“鄭賢?是于承先身邊的副官?”喬然問道。
“對。
在你來之前,我已經知道鄭賢是于承先的副官。
”宮蘇繼續說道,“鄭賢將大包總送進房間以后,離開龍悅酒店,再也沒有返回。
從理論上來說,大包總的死亡時間預估在清晨五點到六點。
鄭賢完全沒有嫌疑。
”
“是。
你不覺得這一幕似曾相識?”喬然澄黑的眸光,定定望向宮蘇,“還是,你已經想到了,才會接手這樁案件?”
“嗯。
沒錯。
”宮蘇輕輕頷首,“平時我讓屬下留意所有的沒有頭緒的離奇案件,一有發現立即通知我。
早上,當我聽到藍楓集團大包總離奇死亡的案件時,第一時間詢問了相關細節。
然后我便聯想到了當年趙謹容離奇死亡的案件。
所以,我當即帶人趕到警察總署,調走所有證據,相關證人證物,也包括,帶走你。
”
“呵呵。
”喬然笑了笑,“不愧是刑警出身,敏感度超常。
”
“你不是也想到了?”宮蘇贊賞的目光投向喬然。
“嗯。
趙謹容死亡一幕,對我來說太震撼了,她死前的面容和表情,我這輩子都忘不了。
跟大包總一模一樣。
面色青紫,口角流沫,雙目緊閉,眼皮上血管青筋暴露。
”喬然握緊手中的茶杯。
“你發現沒有?安云熙和閆軍中午十二點出現在左家老宅,安云熙進去見了趙謹容。
四到五小時之后,趙謹容離奇死亡。
安云熙沒有嫌疑,因為作案時間不符。
”宮蘇提點道。
喬然眼眸一亮,“同樣,鄭賢晚上十二點出現在龍悅酒店,五六小時以后,大包總離奇死亡,鄭賢同樣沒有嫌疑,因為作案時間不符。
”
“對。
”宮蘇打了個響指,“所以,他們到底用了什么方法,將死亡時間推移了平均五小時?而且不被發現。
”
“現在可以肯定,這種手段來自軍閥內部。
”喬然下結論。
宮蘇盯著喬然,看了許久,眸光里飽含意味深長,突然問道,“四年了,你在m國生活穩定,擁有自己的事業。

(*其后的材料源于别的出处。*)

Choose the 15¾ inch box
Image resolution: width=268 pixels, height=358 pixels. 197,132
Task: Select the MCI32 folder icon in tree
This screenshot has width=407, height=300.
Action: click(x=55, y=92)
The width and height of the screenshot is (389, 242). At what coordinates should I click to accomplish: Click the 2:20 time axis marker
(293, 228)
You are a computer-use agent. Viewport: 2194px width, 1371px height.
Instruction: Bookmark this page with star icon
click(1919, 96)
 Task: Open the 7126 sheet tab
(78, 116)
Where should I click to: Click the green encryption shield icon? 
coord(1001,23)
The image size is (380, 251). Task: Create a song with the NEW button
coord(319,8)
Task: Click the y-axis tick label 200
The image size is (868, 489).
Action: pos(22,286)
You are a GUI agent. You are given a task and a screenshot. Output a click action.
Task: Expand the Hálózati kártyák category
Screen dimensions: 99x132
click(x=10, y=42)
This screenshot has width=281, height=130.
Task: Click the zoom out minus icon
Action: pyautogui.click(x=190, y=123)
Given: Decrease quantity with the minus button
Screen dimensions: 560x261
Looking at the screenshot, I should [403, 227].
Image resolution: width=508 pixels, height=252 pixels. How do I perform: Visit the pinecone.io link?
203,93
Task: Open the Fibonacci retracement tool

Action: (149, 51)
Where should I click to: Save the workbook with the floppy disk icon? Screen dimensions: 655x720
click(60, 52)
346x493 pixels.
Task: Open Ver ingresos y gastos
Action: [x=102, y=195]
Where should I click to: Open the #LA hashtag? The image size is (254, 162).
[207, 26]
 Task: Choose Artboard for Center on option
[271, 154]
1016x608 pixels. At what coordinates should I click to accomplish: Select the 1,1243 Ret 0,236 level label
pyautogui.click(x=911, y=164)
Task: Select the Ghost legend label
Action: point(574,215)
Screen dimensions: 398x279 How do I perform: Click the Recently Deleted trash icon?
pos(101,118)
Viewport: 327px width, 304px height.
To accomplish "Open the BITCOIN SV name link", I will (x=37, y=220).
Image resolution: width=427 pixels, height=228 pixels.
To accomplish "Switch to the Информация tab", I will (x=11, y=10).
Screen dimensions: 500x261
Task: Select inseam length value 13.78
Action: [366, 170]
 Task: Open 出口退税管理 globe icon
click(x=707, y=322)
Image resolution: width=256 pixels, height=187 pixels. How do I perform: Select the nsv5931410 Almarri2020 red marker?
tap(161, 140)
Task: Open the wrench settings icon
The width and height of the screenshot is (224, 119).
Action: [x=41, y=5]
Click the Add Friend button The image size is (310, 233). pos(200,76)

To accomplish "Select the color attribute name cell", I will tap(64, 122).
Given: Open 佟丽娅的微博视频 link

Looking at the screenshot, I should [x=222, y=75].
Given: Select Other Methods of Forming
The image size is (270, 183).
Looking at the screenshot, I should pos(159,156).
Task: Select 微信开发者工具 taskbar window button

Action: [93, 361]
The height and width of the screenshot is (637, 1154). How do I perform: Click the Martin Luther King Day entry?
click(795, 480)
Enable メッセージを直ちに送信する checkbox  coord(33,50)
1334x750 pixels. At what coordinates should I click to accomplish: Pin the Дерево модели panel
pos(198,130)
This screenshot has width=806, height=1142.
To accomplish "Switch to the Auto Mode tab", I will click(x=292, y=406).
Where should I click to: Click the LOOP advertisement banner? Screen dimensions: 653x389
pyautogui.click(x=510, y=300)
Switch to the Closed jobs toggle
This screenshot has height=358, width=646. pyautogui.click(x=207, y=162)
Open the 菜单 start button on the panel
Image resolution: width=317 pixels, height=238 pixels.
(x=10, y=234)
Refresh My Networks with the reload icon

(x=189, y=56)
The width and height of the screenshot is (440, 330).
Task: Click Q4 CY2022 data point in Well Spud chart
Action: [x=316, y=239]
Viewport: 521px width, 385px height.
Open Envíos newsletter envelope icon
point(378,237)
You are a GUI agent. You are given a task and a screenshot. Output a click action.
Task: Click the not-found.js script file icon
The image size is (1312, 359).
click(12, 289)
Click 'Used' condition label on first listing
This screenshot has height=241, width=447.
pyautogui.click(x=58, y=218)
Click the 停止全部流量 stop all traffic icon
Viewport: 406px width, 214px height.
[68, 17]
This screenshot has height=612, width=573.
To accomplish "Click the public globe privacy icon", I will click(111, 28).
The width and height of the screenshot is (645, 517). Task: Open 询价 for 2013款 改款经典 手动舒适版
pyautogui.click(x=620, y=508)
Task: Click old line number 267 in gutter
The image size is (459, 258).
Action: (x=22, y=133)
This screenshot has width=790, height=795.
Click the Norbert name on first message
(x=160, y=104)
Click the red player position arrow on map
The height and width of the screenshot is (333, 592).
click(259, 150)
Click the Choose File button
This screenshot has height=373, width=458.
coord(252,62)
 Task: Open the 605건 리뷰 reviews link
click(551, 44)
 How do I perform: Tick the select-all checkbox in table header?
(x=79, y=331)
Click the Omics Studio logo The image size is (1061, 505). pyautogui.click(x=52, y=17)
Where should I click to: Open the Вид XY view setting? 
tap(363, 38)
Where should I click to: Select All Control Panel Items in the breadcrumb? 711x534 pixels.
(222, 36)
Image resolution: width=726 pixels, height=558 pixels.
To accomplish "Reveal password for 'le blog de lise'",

你為什么回到京城?又為什么跟于承先扯上關系?難道?”
他頓一頓。
“難道,你想接近于承先,于承先現在是安云熙的丈夫。
你想從他的身上獲取信息?畢竟,當年閆軍一案,接手調查的人,正是于承先。
”
喬然聳了聳肩,“我想瞞你也瞞不了,我承認,我的確抱有這個目的。
而且,我也成功的引起了于承先的注意。
我懷疑他手里肯定握有安云熙的把柄。
安云熙才會對他聽計從,不敢造次。
”
“你簡直胡鬧!亂來!你膽子也太大了!”
宮蘇幾乎憤怒,猛地站起來,訓斥道,“四年前,你幾乎喪命,現在還不長記性!”